The Trump 2020 campaign will focus on preserving the president’s signature legislation, the Tax Cuts and Jobs Act of 2017. Signed in December 2017, the law was the largest tax reform since 1986. Former Speaker of the House Paul Ryan spearheaded the overhaul of tax policy.
Trump’s economic doctrine centers on the belief that tax cuts pay for themselves through a process known as dynamic growth. This logic suggests that tax cuts stimulate greater economic activity and thus generate more tax revenue. Right-leaning and Libertarian think tanks have endorsed this strategy.
Critics argue that the tax cuts favored the wealthy. According to the Tax Policy Center, the top 20% of U.S. earners gained 90% of the taxable gains from the new law. In addition, more than 50% of those tax gains went to the wealthiest households.
Democratic opponents like Sen. Elizabeth Warren, former Vice President Joe Biden and Sen. Bernie Sanders want to repeal the tax reform law. They argue that the tax cuts disproportionately favor the wealthiest Americans and increase the national debt.
Trump has claimed his policies promote clean air and fresh water while balancing an expansion of the U.S. economy. Trump previously argued that the Obama administration’s environmental policies constrained the oil and gas industry and the potential for broader economic growth.
The Trump administration pulled the United States out of the Paris Climate Accord, an international agreement that aims to curb greenhouse gas production.

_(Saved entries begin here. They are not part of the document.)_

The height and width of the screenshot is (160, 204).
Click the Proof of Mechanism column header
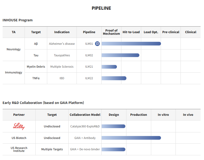click(x=111, y=32)
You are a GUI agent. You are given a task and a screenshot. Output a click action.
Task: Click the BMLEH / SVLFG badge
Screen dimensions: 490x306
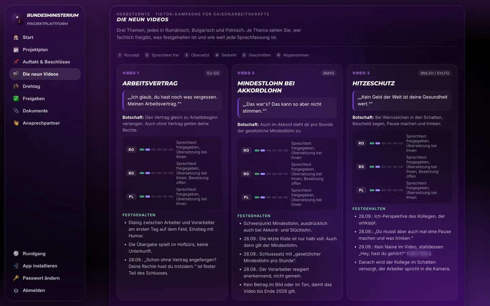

In addition, Trump has promoted fossil fuel development, rolled back environmental regulations and recently finalized a sweeping overhaul of the Endangered Species Act.
According to a July ABC News-Washington Post poll, 62% of Americans disapprove of Trump’s approach to climate change.

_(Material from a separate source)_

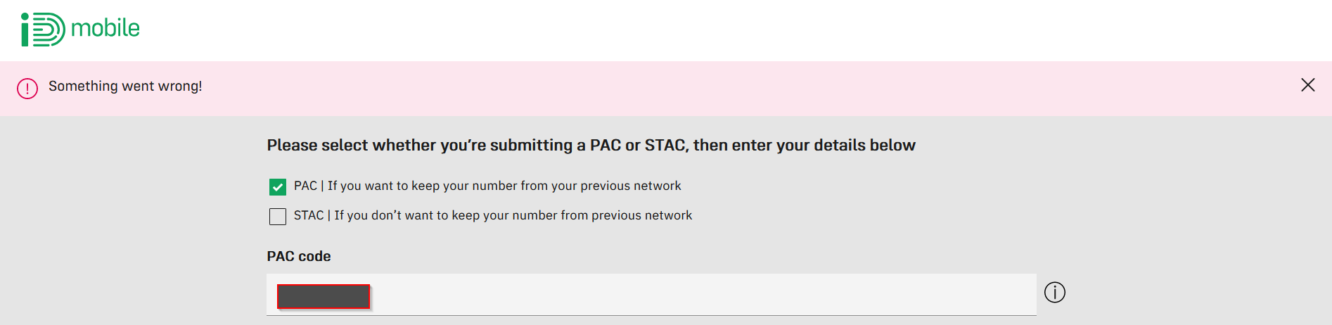
Task: Click the iD logo symbol in header
Action: pyautogui.click(x=43, y=30)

Democratic contenders have made climate change a primary issue in the United States. Not only do these opponents view climate change as a crisis, but they also see the issue as a path toward other more progressive policies like wealth redistribution, Medicare for All and federal jobs programs.

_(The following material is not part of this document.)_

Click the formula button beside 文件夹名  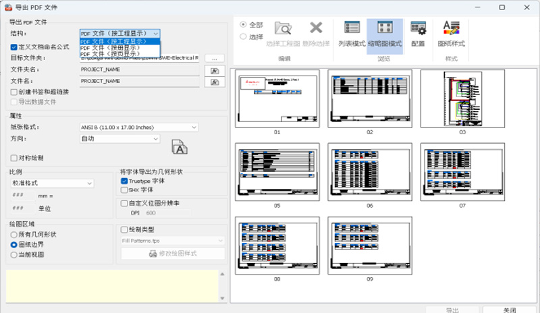[x=215, y=70]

Some of the Democratic nominees endorse the Green New Deal, a top-down environmental plan that would radically reorganize the U.S. economy to address climate change. They plan to pay for the new deal with higher taxes, the closure of tax loopholes and more subsidies for alternative investment. But only Sen. Bernie Sanders has gone on the record to admit that higher taxes on the middle class are necessary to achieve the common goals of Democrats on Medicare for All and other programs.
President Trump’s 2016 platform included a plan to repeal the Affordable Care Act, the signature legislation of the Obama administration. Trump had previously called the law — also known as Obamacare — a “disaster” and a “catastrophe.”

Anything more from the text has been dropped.